In contrast, in /some/ systems of units, it would have been
possible to write less-general but more-compact formulations,
perhaps by choosing units such that c=1 and/or 4πε=1.
My rationale goes something like this:
1) I like elegance as much as the next guy, but given the choice between
a small amount of elegance and a large amount of practicality, I choose
practicality.
You can walk into Home Depot and buy a voltmeter, but not a statvoltmeter.
2) Students are even less fond of statvolts than I am.
3) There are ways of re-arranging the equations very slightly, so as
to keep most of the symmetry without sacrificing any of the generality
or practicality.
4) Converting from the more-general form to some less-general form is
easier than the other way around.
On the other side of the argument, cgs/esu is not dead. Theorists use
it. The more theoretical they are, the more likely they are to use it.
AFAICT practically everything heretofore published on the Geometric Algebra
approach to electromagnetism has set 4πε=1.

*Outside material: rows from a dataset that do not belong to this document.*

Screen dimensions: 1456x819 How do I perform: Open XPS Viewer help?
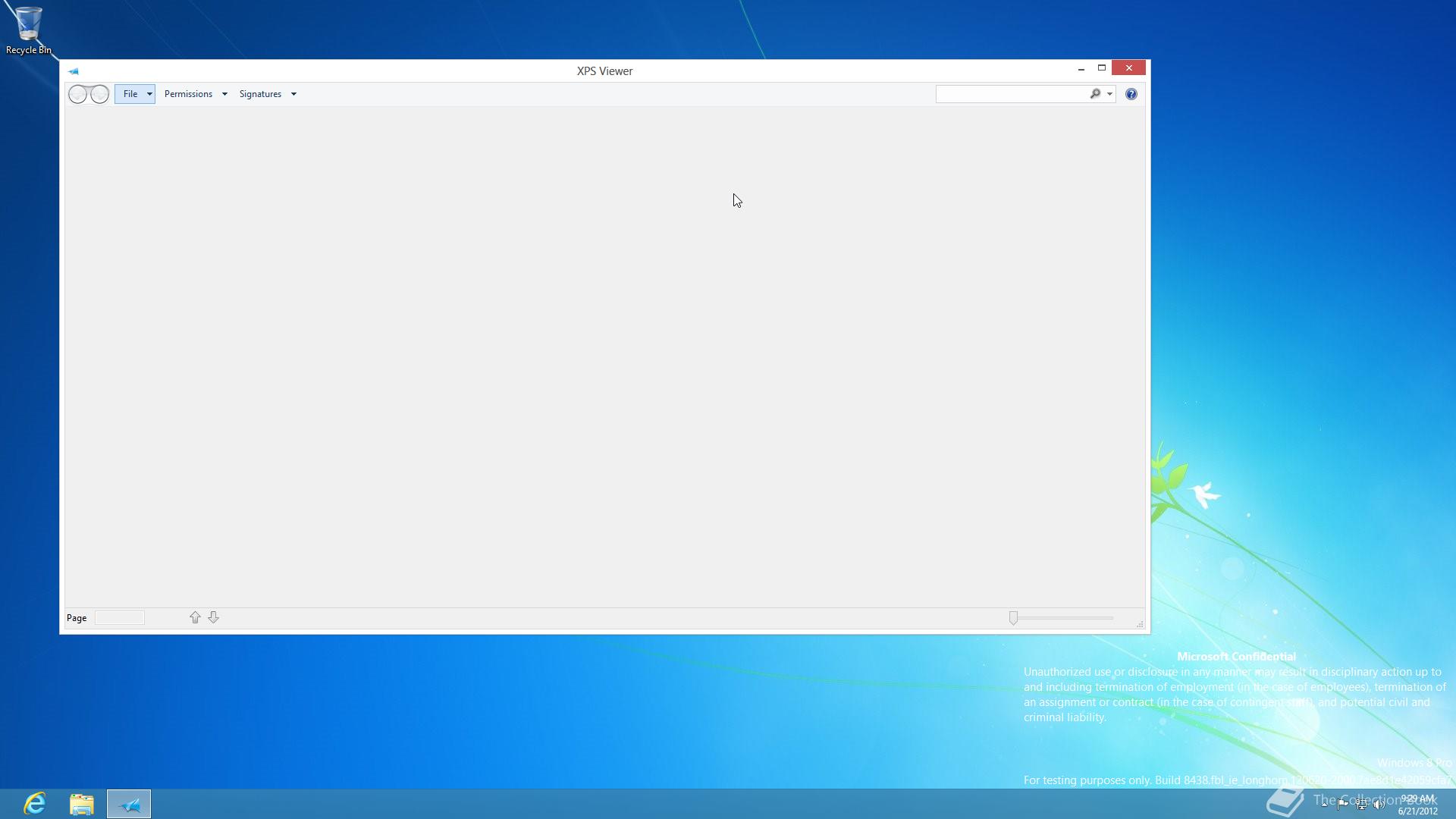click(1131, 94)
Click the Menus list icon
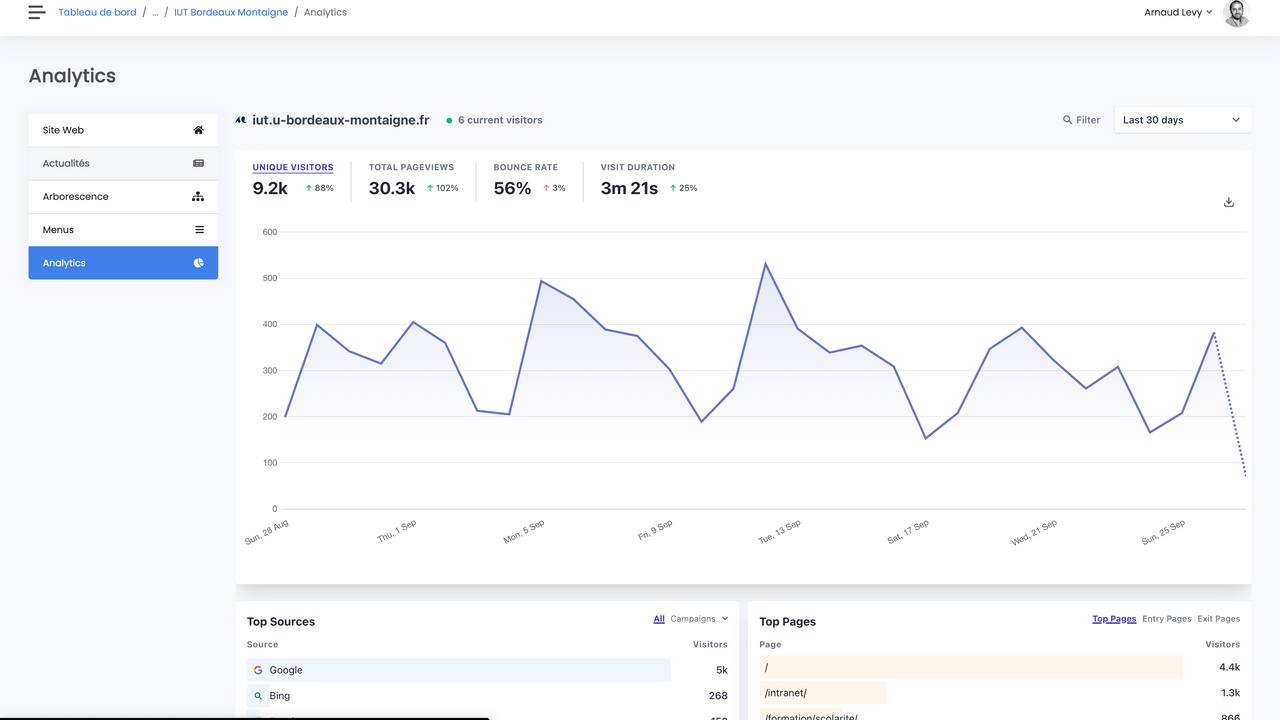The width and height of the screenshot is (1280, 720). (199, 230)
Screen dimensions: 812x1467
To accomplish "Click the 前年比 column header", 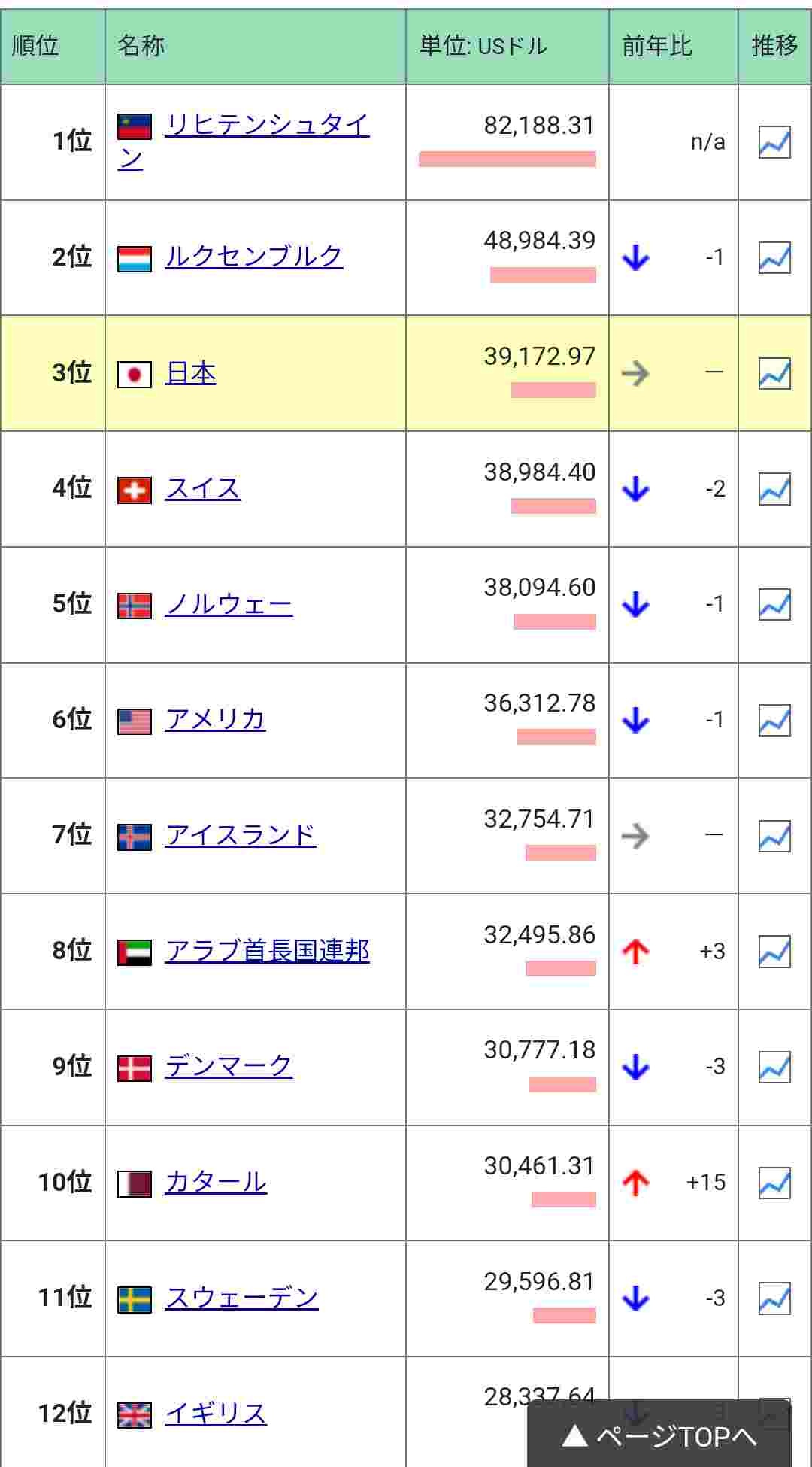I will pyautogui.click(x=657, y=46).
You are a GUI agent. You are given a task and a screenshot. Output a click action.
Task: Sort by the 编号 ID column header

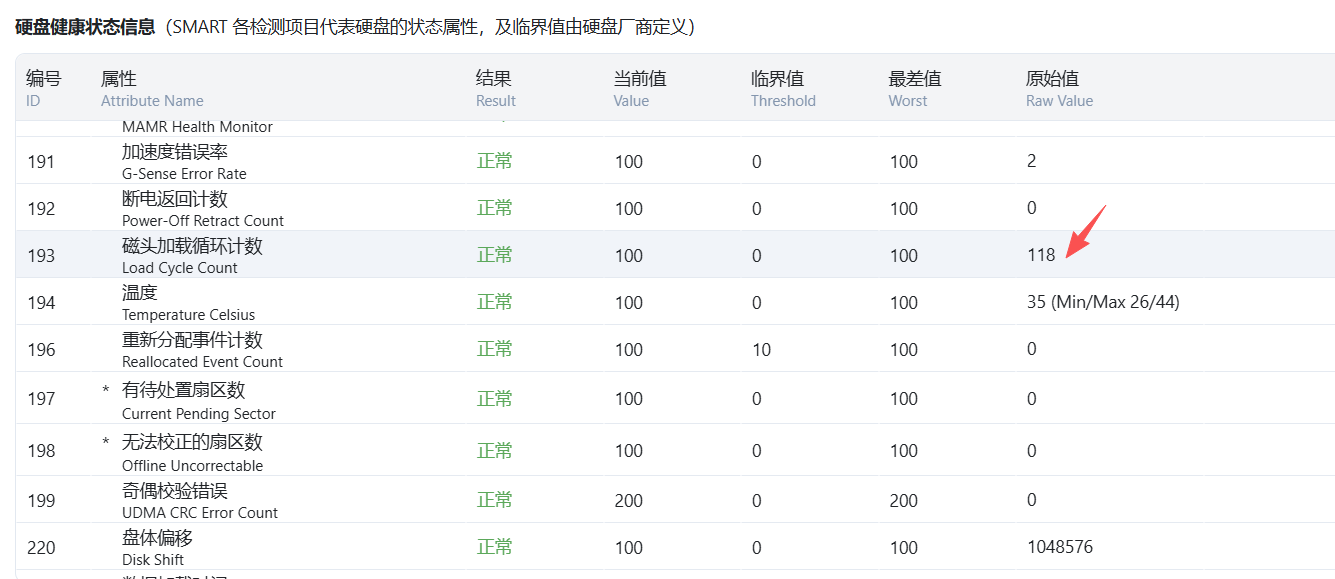pyautogui.click(x=43, y=88)
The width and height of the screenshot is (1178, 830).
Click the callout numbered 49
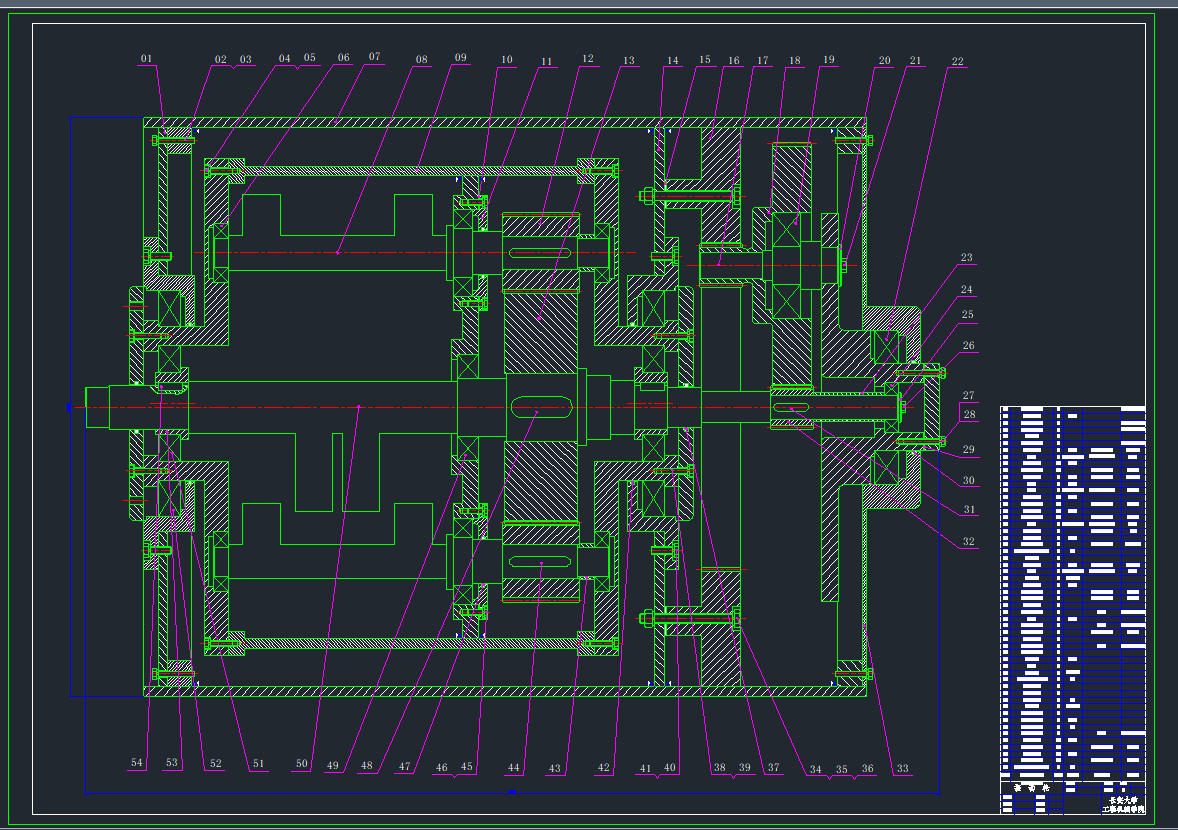coord(332,767)
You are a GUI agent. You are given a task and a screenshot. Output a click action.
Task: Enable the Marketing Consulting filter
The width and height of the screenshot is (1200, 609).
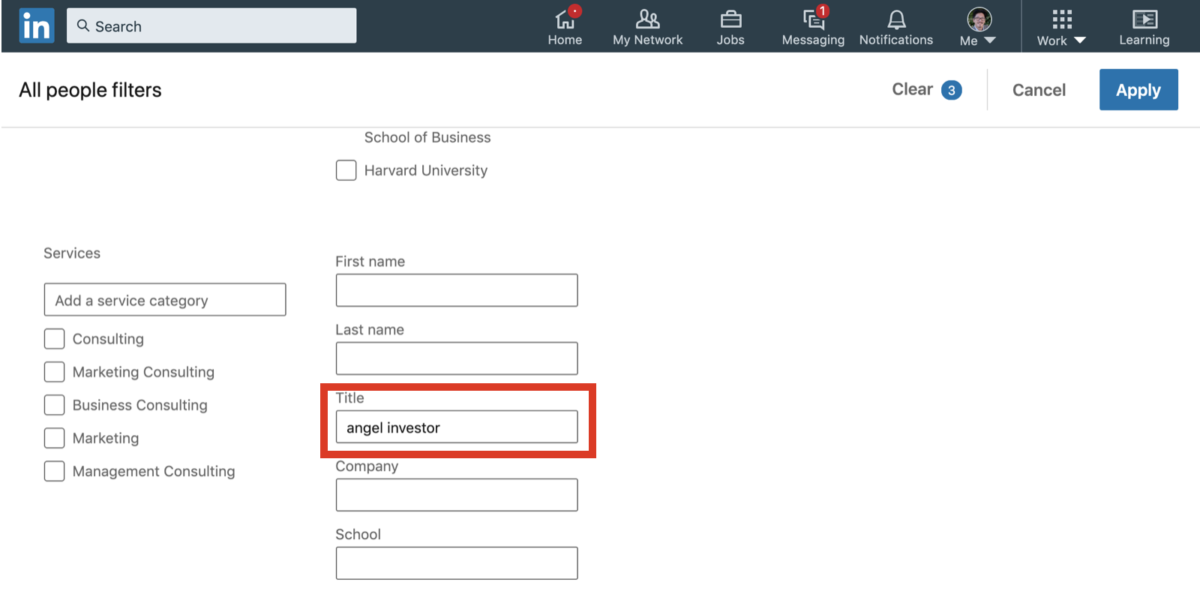pyautogui.click(x=54, y=371)
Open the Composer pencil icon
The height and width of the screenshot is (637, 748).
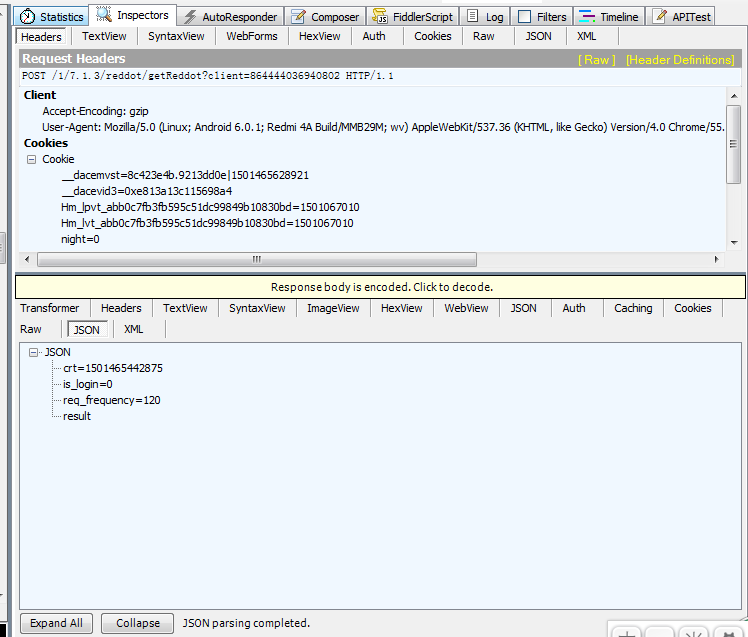point(298,17)
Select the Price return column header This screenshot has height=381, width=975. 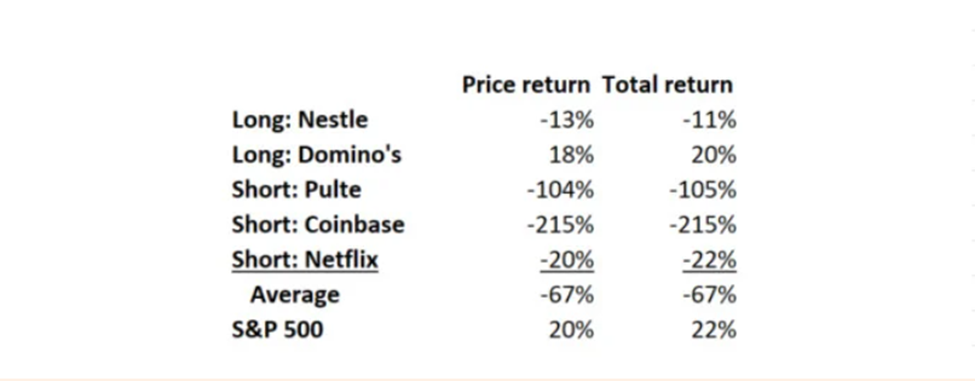[525, 85]
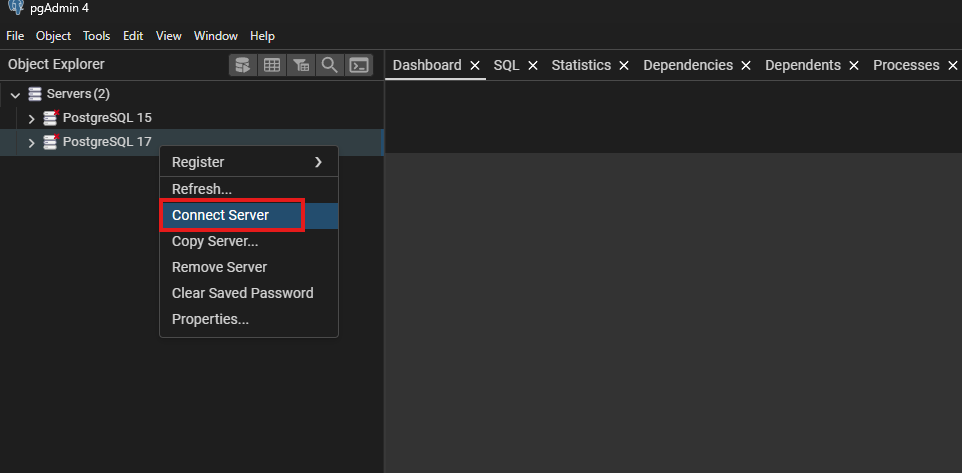Expand the PostgreSQL 17 server node

(31, 143)
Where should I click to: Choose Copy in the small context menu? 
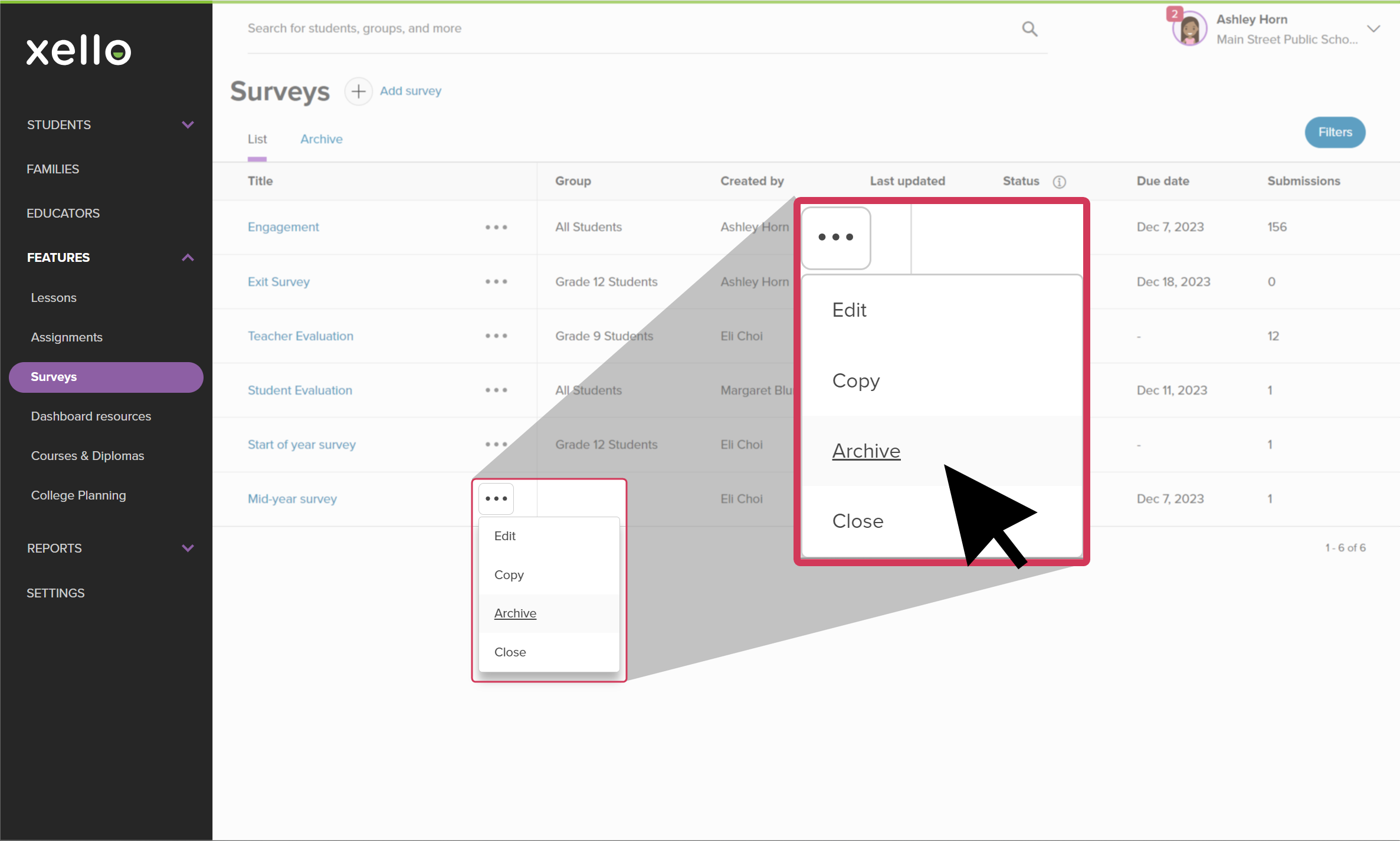tap(509, 574)
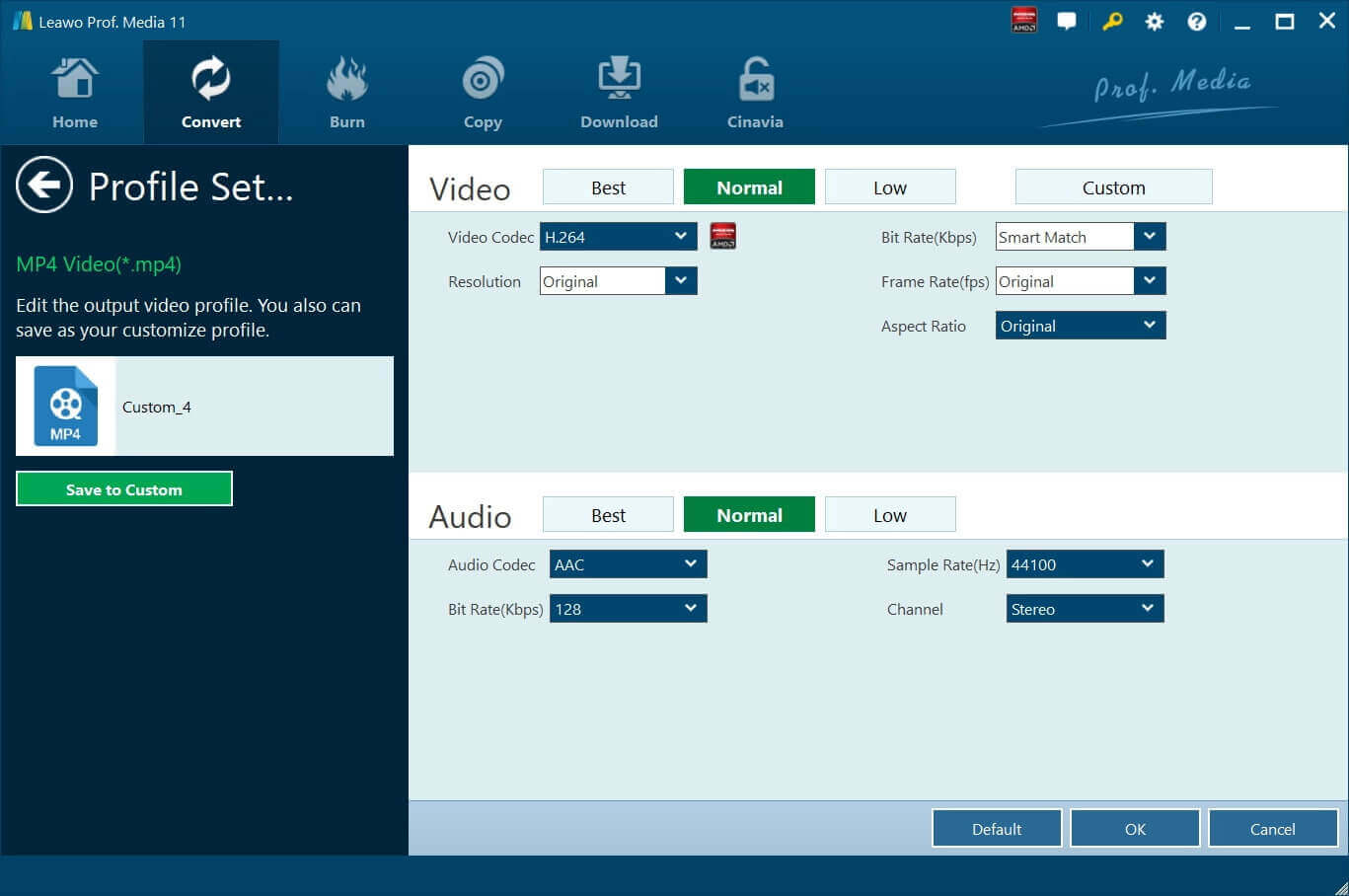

*** If anybody has good arguments pro-or-con this-or-that forumlation,
I'd like to hear them. I kept the old cgs/esu version around just in
case.
I thought about writing something about converting to other systems of
units but I decided not to bother, on the grounds that few people are
interested, and the ones who are interested are the ones who do E&M for
a living, and they already know how to do the conversions. For details
see the wikipedia "cgs" article, or the Baylis & Drake article cited in http://www.av8n.com/physics/maxwell-ga.htm
==============
I added a section to http://www.av8n.com/physics/straight-wire.htm
wherein I mention Stokes’s Theorem and Ampère’s Law ... and apply them
to the case of a solenoid. Nothing earth-shaking.